**INPUT ROWS:**
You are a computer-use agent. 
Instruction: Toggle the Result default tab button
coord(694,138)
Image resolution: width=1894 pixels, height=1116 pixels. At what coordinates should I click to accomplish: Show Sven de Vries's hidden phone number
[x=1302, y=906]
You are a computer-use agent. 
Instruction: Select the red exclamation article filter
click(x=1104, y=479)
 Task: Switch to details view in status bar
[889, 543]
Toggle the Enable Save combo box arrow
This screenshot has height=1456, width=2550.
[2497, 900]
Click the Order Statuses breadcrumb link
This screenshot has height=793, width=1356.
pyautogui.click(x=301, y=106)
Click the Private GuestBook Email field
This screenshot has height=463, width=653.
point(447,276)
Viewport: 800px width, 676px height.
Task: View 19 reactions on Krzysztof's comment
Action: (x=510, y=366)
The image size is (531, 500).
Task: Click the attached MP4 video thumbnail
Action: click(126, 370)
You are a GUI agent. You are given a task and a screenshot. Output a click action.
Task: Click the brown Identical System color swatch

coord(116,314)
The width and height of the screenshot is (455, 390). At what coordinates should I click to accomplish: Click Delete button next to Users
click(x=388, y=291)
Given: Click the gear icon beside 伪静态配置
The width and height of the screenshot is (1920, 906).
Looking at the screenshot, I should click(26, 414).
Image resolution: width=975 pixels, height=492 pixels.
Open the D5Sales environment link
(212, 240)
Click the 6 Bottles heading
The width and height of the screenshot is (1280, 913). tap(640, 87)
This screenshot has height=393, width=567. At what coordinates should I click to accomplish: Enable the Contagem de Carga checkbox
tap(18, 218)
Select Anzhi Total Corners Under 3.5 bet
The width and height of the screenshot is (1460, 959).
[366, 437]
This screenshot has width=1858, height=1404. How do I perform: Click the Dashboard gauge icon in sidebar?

**DIRECTION:**
Print the stretch of the entries above from the line containing "This screenshot has height=393, width=567." through the end of the entries, character for character.

**SOLUTION FOR THIS TASK:**
This screenshot has height=393, width=567. At what coordinates should I click to accomplish: Enable the Contagem de Carga checkbox
tap(18, 218)
Select Anzhi Total Corners Under 3.5 bet
The width and height of the screenshot is (1460, 959).
[366, 437]
This screenshot has width=1858, height=1404. How do I perform: Click the Dashboard gauge icon in sidebar?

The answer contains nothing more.